Review Rating
With the October 2004 review, we began rating the books on the basis of one to four trowels;
one trowel= don’t bother, to four trowels= run right out to your local book store and buy the hard cover!
The Cambridge Murders by Dilwyn Rees
Reviewed on: April 1, 2003
Penguin Books, New York
1945 (pb)
This book is quite a departure from those reviewed in the past two years or so on this website. First, it is a book that one can probably only get through inter-library loan –it’s not even listed as an out-of-print on Amazon.com! Second, it has little or nothing to do with archaeology!
So why review it? Well, first because Dilwyn Rees is a pseudonym for famed Welsh archaeologist, Glyn Daniel. Dr. Daniel was a Fellow and Steward of St. John’s College, Cambridge, and a Lecturer in Archaeology at the University. His scholarly publications in the prehistory of the British Isles are voluminous, to say the least. And second, his protagonist in The Cambridge Murders, Sir Richard Cherrington, is obviously a whimsical version of himself. Sir Richard is the Vice President of Fisher College, a fictitious college physically “located” between Trinity and St. John’s Colleges and Professor of Pre-history.

Record set>

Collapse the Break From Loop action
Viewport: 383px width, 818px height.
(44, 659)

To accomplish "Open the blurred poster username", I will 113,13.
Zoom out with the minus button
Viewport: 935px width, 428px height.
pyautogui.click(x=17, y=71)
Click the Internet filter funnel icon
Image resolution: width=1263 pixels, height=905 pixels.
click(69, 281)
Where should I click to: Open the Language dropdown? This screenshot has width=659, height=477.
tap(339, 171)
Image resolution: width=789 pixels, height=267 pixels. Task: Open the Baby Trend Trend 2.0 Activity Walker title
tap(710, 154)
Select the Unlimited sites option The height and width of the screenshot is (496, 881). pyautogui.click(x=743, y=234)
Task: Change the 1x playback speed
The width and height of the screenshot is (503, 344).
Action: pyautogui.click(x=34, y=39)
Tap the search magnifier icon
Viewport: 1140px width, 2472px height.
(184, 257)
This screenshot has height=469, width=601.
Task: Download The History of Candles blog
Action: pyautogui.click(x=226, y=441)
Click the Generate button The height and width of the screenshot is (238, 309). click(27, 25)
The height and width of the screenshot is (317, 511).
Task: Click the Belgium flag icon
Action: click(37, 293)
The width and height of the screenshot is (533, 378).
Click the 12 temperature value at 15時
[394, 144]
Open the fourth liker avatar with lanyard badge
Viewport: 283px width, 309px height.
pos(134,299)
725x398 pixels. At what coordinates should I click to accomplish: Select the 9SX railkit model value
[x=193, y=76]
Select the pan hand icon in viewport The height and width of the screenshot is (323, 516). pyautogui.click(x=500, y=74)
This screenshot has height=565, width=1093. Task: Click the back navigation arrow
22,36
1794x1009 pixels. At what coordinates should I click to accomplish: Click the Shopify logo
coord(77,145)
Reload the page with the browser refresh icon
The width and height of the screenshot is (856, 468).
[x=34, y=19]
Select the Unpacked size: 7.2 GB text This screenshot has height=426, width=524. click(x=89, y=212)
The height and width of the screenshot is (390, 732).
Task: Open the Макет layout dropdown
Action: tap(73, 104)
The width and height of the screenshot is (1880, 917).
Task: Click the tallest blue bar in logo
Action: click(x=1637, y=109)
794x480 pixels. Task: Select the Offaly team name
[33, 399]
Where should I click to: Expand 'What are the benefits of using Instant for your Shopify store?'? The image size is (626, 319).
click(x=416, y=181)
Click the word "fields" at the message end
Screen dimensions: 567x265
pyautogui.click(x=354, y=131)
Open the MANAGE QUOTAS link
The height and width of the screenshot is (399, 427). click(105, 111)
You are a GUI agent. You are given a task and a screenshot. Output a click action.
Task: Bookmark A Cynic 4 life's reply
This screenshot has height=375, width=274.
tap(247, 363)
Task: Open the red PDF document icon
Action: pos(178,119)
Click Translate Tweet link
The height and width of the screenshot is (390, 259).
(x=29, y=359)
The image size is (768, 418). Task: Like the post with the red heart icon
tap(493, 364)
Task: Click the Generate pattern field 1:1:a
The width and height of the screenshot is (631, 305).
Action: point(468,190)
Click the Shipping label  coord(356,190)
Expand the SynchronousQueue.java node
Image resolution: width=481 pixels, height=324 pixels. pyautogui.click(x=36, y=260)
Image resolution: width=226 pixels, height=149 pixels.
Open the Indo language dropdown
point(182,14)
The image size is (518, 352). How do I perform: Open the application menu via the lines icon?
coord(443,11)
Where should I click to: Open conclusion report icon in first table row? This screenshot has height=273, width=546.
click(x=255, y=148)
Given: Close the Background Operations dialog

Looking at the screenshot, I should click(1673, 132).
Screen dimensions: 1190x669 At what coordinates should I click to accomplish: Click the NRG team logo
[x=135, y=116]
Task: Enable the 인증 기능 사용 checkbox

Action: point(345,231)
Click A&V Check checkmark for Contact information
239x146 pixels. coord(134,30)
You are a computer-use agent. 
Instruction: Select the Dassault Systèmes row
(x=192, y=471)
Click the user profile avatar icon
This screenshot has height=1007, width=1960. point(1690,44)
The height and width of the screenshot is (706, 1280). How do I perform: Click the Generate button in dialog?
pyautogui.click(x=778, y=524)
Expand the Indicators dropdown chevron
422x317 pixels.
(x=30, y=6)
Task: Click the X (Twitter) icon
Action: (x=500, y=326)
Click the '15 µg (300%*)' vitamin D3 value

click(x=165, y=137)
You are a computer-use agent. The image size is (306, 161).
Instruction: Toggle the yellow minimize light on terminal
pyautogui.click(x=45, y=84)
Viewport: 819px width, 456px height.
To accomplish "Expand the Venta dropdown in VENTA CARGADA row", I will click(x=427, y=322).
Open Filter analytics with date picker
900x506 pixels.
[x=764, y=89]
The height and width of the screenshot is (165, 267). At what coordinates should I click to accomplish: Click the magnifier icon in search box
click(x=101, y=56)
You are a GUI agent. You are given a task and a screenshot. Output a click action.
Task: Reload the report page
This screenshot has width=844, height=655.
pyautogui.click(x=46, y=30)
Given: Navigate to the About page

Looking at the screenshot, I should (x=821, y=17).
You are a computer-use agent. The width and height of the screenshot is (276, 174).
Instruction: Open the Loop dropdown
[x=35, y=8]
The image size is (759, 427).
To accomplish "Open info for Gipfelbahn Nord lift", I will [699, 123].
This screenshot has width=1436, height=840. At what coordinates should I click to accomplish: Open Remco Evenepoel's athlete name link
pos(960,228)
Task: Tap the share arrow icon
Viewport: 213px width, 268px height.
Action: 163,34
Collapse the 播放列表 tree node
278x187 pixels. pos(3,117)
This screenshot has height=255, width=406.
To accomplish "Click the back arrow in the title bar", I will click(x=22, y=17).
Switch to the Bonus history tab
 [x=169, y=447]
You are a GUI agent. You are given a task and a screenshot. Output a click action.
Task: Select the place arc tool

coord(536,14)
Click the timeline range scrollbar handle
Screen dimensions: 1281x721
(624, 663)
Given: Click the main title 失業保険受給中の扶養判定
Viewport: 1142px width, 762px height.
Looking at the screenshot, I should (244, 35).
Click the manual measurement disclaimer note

Short problem 1> Reproduce the stretch of the book review from "Review Rating" through "do with archaeology!".
Short problem 2> According to the book review, what real person wrote under the pseudonym Dilwyn Rees?

Task answer 1>
Review Rating
With the October 2004 review, we began rating the books on the basis of one to four trowels;
one trowel= don’t bother, to four trowels= run right out to your local book store and buy the hard cover!
The Cambridge Murders by Dilwyn Rees
Reviewed on: April 1, 2003
Penguin Books, New York
1945 (pb)
This book is quite a departure from those reviewed in the past two years or so on this website. First, it is a book that one can probably only get through inter-library loan –it’s not even listed as an out-of-print on Amazon.com! Second, it has little or nothing to do with archaeology!

Task answer 2> Glyn Daniel, a famed Welsh archaeologist.